For ‘Turkish Garden of Paradise’ at the Hampton Court Palace Flower Show 2015, I did a lot of research about early Turkish gardens. It made me realise what fantastic gardening history we used to have. The gardens were shaped by Turks’ nomadic lifestyle in Central Asia, who lived in places according to the suitability of the landscape around them, for example near rivers. After accepting Islam in the 10th century, Turkish Sultans developed the idea of ‘Gardens of Paradise’, which influenced other gardening styles around the world: the Renaissance, Moorish and Roman gardens. The concept for my Turkish garden was based on this amazing heritage, with a modern approach, capturing the essence of these early Turkish gardens and what life means to Turks.
The Green Oasis Garden at EXPO 2016 Antalya (pictured top), Turkey, is based on a ‘Green City’ concept that covers 1045m2. It was awarded The Innovative Garden Special Prize, and is a permanent space that’s open to the public. The design aimed to demonstrate the value of ‘living green’ and encourage investment in sustainable green spaces, and provide ideas for city designers, planners and homeowners, showing how to make our cities truly green. The garden includes 21 trees, water fountains, a green roof, a rain garden, a pool, permeable pathways, solar panels, sculptures, a planted table and insect hotels. Its key features aim to lessen the urban heat island effect/global warming, capture air pollutants, produce oxygen, save energy, and promote biodiversity. I hope we will see more projects like this in Turkey and elsewhere.
Given the country’s construction boom, is there enough emphasis on green living in Turkey?
It is a very good question. Unfortunately I can’t say that Turkey has an efficient strategy for green living. It is hard to find green spaces in the cities to breathe and relax. The government and the Landscape Institute should work harder to make developers, architects and landscape architects create more green and sustainable spaces with low carbon footprints, and have strict guidelines, like in the UK, to pass planning before the construction phase begins.

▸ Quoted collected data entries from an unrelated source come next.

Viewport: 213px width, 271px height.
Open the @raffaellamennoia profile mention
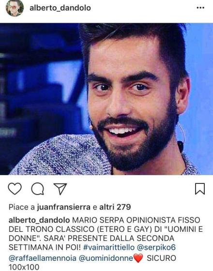43,258
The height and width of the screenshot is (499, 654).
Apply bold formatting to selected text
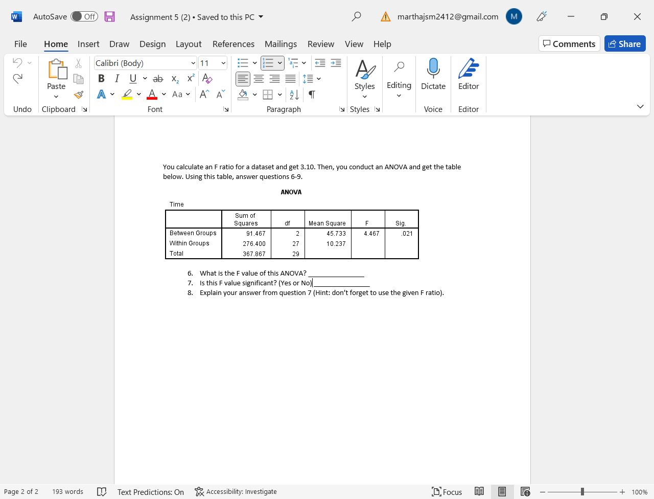tap(101, 78)
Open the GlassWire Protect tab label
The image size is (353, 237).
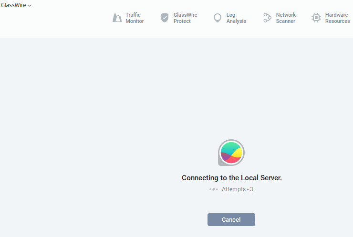click(x=185, y=18)
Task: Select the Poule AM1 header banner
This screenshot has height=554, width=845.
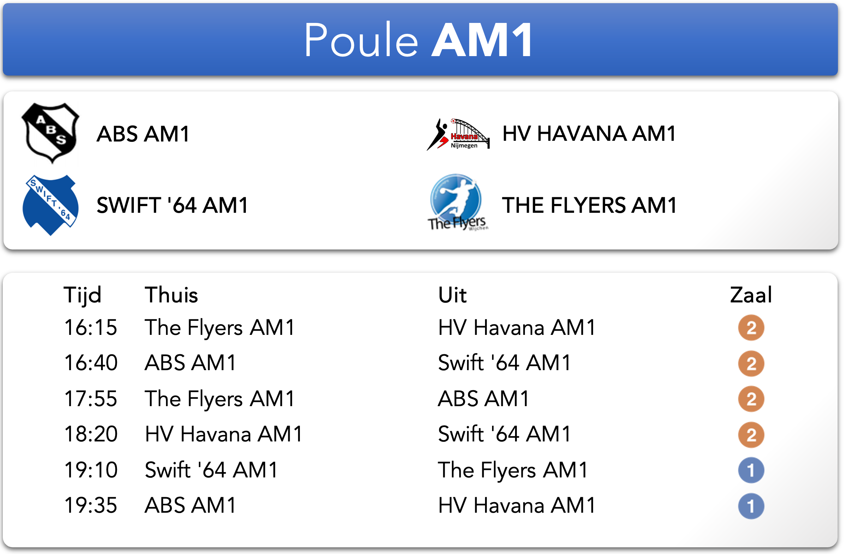Action: pyautogui.click(x=420, y=39)
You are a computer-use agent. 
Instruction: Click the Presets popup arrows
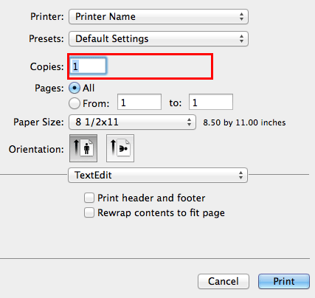241,39
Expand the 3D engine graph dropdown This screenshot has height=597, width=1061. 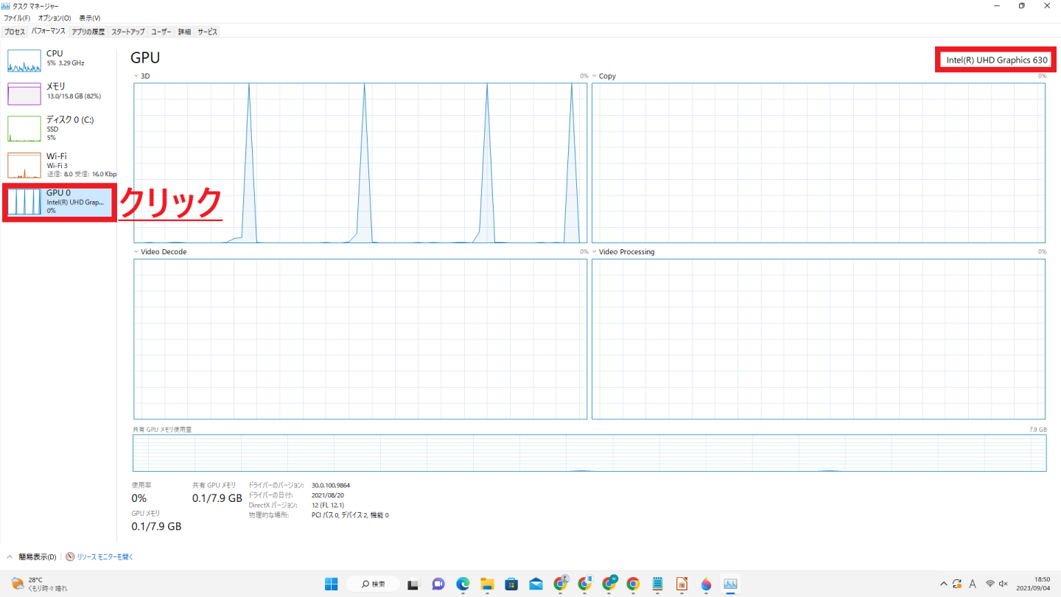coord(136,76)
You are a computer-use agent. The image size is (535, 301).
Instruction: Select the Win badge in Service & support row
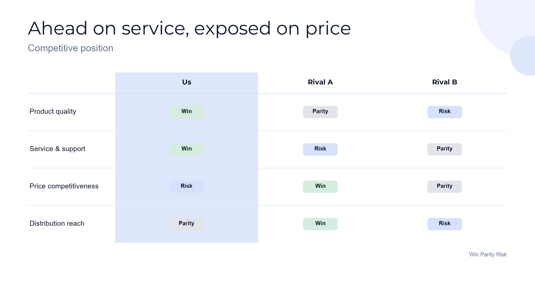[x=187, y=149]
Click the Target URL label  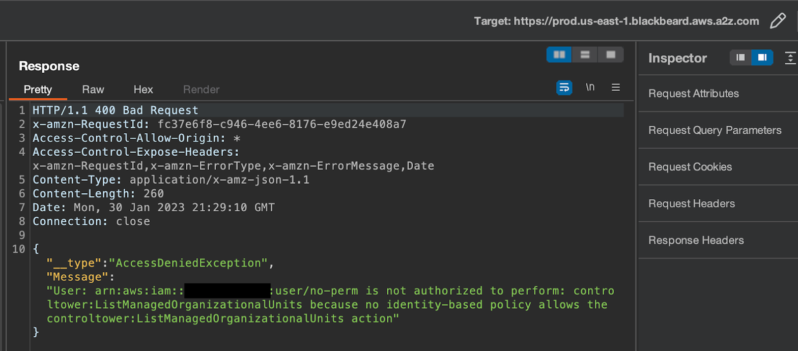coord(616,21)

Which gardens and human-made landscapes do you love most?
I really love High Line Park in New York and Queen Elizabeth Olympic Park in Stratford, London. They successfully made redundant and forgotten spaces alive again, changing the surrounding environment significantly for the better. Queen Elizabeth Olympic Park especially has a high sustainable approach with plenty of trees and meadow planting, which provides a rich biodiversity.
What are your interests outside work?
I love socialising with my friends, discovering new trendy places, going to see plays, musicals, movies, gigs, visiting art exhibitions, walking in beautiful gardens and parks in Britain. Travelling is my most favourite thing – it is great to escape and get to know the world better, and enjoy diverse cultures.
What’s the hardest thing about your job, and the best?
The hardest is preparing design fee proposals for clients. The best thing is seeing my projects when they are completed in real life, rather than on paper, and also seeing the satisfaction on my clients’ faces.
What space would you love to work on and what would you do with it?
I would like to design a show garden for the Chelsea Flower Show. I have really good ideas and it needs sponsorship. It would be a Turkish garden. I cannot say more for now (she says smiling).